Alors Amour approcha, et sa lumière humble ne força rien. Il dit simplement : » Ma grâce te suffit. » Puis il ajouta : « Si tu ne peux pas encore le laisser, Laisse-moi le porter avec toi. « 

Sagesse écrivit une étiquette sur ce coffre : « Blessure encore vivante – À revisiter sans se juger « .

Et elle rangea le coffre, non pour le cacher, mais pour qu’il cesse d’envahir tout.

Quand le grenier fut enfin réorganisé, Mémoire se redressa. La poussière avait disparu, les coffres étaient plus légers. Ils étaient rangés, et le plancher ne menaçait plus de s’écrouler. Plus aucun craquement.

Bien sûr, Mémoire souffrait encore de plusieurs maux. Mais maintenant, ils avaient des mots, écrits sur chaque coffre. Certains étaient compris et déjà guéris, d’autres étaient en chemin, d’autres encore n’attendaient que le bon moment pour s’ouvrir. Mais il savait maintenant comment se faire aider. Il connaissait Amour. Au fil du temps, il était devenu un ami proche. Sa douce lumière l’envahissait, et sa présence remplissait l’espace de tant de sérénité, que tout devenait possible.

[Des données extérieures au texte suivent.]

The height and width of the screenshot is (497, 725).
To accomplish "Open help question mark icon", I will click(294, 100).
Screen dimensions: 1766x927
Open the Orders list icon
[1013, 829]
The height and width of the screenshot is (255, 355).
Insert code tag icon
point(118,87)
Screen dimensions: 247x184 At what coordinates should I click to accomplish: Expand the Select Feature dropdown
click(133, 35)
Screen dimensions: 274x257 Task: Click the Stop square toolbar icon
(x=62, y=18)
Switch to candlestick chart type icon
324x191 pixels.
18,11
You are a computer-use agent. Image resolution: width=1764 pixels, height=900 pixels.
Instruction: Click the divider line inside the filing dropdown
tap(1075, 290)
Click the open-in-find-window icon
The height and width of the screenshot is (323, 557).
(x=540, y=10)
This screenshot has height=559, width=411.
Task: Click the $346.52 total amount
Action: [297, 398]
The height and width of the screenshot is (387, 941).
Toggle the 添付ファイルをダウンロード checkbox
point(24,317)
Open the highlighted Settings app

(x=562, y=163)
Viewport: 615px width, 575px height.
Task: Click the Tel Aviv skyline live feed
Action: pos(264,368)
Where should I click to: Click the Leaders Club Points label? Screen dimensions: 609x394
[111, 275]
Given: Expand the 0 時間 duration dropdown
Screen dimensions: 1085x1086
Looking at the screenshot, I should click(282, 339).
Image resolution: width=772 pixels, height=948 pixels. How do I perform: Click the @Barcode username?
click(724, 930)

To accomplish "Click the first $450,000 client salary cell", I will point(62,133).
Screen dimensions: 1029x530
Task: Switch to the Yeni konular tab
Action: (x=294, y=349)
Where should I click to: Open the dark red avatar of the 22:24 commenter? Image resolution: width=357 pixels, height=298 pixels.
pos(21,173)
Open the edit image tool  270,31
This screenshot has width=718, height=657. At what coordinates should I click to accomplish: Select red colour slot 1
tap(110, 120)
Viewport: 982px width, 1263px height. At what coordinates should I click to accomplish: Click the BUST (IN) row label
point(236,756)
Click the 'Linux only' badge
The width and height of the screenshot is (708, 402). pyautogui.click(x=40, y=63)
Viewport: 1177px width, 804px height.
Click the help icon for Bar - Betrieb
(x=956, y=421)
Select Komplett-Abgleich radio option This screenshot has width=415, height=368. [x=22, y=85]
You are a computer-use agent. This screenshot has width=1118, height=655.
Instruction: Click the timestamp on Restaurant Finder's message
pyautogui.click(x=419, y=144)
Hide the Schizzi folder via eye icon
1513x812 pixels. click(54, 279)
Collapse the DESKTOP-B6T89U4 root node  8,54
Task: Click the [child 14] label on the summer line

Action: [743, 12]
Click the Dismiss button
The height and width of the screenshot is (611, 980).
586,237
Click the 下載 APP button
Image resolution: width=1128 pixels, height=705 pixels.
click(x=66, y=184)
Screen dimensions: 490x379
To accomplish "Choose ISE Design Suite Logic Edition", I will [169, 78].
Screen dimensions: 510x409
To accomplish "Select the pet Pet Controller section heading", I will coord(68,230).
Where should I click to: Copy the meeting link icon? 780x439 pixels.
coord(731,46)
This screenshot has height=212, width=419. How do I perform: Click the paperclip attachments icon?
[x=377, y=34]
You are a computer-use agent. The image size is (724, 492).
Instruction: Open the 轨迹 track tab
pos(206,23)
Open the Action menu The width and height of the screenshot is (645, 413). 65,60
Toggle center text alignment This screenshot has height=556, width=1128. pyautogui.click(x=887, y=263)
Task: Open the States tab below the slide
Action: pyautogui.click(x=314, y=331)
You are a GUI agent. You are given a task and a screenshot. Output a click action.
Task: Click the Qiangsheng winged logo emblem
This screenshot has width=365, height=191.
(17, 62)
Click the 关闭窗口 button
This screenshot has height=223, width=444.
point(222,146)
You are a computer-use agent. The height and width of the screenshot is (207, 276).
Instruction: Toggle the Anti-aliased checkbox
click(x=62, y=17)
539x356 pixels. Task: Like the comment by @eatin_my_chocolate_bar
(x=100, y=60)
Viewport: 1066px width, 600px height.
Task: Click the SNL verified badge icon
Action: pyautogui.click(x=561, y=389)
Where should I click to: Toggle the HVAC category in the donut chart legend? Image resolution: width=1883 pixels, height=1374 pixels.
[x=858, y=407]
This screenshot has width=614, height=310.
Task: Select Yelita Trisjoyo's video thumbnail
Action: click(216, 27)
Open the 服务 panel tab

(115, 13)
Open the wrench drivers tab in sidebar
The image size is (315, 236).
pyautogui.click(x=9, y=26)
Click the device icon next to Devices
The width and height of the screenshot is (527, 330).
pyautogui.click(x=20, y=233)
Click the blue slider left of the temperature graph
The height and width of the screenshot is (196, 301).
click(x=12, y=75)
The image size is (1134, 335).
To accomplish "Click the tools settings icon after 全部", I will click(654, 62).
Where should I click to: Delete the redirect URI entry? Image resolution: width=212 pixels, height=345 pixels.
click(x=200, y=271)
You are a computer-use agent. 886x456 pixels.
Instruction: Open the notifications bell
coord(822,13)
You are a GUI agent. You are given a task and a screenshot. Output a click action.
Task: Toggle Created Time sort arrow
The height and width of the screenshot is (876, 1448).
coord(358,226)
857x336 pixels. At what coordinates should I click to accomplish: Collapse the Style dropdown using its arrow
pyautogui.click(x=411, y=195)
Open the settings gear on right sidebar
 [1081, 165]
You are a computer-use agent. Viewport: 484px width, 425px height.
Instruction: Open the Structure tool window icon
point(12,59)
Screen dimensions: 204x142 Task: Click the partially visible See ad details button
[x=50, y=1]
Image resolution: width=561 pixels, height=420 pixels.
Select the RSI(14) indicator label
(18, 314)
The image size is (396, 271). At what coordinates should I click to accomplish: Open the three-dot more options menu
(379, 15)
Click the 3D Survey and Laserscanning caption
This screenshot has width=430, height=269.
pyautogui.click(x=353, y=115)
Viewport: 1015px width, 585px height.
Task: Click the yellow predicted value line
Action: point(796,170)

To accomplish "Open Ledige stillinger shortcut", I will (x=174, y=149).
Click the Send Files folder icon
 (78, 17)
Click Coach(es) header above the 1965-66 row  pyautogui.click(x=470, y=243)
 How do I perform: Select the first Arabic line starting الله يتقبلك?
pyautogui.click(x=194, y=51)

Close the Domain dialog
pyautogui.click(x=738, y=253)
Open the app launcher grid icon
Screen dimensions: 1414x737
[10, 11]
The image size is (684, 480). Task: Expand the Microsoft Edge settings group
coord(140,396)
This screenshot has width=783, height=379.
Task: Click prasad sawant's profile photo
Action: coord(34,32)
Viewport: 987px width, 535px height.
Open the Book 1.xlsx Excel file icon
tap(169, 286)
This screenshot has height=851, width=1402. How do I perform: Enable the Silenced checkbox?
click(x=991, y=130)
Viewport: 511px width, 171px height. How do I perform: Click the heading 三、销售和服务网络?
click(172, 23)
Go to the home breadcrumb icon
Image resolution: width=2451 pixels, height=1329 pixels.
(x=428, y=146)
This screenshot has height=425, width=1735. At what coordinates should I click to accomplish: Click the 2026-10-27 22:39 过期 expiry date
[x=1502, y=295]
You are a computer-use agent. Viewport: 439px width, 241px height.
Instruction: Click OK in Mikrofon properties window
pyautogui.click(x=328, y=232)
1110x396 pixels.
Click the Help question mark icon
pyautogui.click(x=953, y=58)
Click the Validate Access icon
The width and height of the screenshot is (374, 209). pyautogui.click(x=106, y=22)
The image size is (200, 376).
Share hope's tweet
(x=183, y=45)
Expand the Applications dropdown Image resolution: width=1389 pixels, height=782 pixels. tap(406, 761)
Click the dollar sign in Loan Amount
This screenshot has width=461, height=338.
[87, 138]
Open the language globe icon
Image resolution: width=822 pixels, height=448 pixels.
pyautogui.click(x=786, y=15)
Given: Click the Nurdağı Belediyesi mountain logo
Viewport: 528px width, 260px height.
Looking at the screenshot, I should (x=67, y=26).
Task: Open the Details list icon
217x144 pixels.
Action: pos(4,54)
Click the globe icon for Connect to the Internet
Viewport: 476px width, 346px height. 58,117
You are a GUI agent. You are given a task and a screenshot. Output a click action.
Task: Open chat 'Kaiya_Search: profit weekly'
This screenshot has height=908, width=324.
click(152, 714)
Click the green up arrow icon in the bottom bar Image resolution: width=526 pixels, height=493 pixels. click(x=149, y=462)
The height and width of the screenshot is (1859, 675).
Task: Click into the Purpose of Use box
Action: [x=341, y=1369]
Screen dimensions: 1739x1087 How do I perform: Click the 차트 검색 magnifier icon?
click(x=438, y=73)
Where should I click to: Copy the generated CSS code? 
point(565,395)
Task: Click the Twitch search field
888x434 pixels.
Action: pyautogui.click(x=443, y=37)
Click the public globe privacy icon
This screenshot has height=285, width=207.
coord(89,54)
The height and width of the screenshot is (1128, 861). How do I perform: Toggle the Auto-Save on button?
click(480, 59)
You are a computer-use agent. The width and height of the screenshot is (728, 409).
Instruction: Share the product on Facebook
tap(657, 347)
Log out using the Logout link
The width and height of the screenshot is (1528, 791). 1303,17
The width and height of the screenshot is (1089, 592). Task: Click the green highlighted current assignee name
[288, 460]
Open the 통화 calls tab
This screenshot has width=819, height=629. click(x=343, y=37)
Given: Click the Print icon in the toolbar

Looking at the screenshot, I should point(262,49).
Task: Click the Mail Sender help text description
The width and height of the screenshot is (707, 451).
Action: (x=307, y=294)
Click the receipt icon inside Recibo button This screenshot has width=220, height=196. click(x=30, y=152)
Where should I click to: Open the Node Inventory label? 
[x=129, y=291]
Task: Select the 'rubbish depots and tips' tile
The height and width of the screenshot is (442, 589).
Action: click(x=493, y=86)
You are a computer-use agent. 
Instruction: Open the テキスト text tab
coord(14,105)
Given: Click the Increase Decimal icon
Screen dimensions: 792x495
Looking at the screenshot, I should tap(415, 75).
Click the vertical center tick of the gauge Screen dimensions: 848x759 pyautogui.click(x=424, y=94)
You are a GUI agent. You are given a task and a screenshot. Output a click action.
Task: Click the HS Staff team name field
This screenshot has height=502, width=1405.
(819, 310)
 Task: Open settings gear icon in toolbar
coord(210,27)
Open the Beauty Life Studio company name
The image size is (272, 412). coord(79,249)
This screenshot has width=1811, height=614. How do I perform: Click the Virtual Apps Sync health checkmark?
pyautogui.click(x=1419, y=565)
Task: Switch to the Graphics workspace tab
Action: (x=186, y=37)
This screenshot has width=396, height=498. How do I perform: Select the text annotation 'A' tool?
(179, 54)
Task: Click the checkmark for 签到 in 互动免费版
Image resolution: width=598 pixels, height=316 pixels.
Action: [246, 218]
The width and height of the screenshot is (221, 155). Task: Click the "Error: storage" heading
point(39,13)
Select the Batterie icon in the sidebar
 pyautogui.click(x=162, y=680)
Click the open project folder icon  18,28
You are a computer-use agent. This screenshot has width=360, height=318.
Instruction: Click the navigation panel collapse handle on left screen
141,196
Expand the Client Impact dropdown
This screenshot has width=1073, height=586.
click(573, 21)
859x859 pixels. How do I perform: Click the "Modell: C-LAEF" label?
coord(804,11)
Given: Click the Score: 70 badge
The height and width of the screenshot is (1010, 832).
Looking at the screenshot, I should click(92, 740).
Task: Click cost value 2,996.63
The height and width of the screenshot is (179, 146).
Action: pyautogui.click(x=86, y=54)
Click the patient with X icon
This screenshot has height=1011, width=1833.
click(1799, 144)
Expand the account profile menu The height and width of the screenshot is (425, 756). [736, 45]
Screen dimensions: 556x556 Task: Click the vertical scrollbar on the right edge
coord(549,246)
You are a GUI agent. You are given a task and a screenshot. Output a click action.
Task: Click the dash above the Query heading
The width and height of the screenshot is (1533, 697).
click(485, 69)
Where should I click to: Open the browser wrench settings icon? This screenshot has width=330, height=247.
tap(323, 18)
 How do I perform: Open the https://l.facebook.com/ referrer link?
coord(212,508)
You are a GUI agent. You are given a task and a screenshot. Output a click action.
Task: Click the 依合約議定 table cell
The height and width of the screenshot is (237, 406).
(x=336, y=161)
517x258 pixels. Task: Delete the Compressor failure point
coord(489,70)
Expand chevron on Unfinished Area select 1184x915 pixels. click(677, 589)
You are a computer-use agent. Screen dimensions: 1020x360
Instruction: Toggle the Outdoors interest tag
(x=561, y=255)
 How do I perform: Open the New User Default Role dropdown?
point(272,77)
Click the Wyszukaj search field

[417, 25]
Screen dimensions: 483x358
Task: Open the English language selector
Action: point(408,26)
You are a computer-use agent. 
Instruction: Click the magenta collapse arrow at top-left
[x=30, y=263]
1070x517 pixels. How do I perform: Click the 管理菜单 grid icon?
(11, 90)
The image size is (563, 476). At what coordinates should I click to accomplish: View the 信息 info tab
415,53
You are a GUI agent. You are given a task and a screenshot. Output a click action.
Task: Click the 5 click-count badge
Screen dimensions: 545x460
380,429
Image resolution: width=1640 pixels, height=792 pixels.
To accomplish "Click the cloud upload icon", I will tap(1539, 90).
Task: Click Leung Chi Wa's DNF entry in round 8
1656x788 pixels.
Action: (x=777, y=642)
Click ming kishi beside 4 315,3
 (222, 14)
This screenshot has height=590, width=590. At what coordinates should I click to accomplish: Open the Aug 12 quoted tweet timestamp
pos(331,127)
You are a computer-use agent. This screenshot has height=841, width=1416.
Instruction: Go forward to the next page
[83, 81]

Amour sourit. « Tu n’es pas seul. Ce que tu déposes dans la lumière n’a plus le même poids. « 

Sagesse ajouta :   » Les maux deviennent plus légers quand on les dit. Les mots deviennent guérison quand ils sont vrais et aimés. « 

Mémoire était conscient qu’il lui restait encore du chemin à parcourir. Il savait aussi qu’il lui faudrait encore dépoussiérer et le faire régulièrement. Il devait aussi avancer, finir certains chemins commencés. Il avait compris que mettre en mots était nécessaire pour que ses maux s’allègent et ne deviennent pas des maux lourds, envahissants. Mettre en mots permettait aux maux de ne pas rester des lettres repliées, froissées, tâchées mais non oubliées, cachées mais viviantes et qui parfois venaient titiller les souvenirs, les émotions, l’âme avec leurs aiguillons. Ce n’est pas cela guérir, être restauré et réussir à oublier. Mettre en mots permet de dépoussiérer, défroisser, déplier, détâcher, distancier et finalement briser les aiguillons qui sont encore actifs dans les greniers cachés des coeurs, et qui font dire que « nous avons le coeur lourd ». Mettre en mot, c’est partager sa peine pour finalement l’abandonner. Mettre en mot, c’est accepter d’être aidé. Il savait désormais que seul Amour pouvait tout effacer, et c’est ce que Sagesse lui avait appris. Il n’y a pas de plus grand amour que le sacrifice suprême qu’Amour a fait pour chacun. Et cet amour parfait bannit la crainte et guérit les coeurs brisés. Et cela, Mémoire ne voulait et ne pouvait pas l’oublier.

Alors Mémoire grava sur la porte du grenier :

«  Ici, rien n’est nié. Tout est accueilli.

Et ce qui est accueilli peut guérir.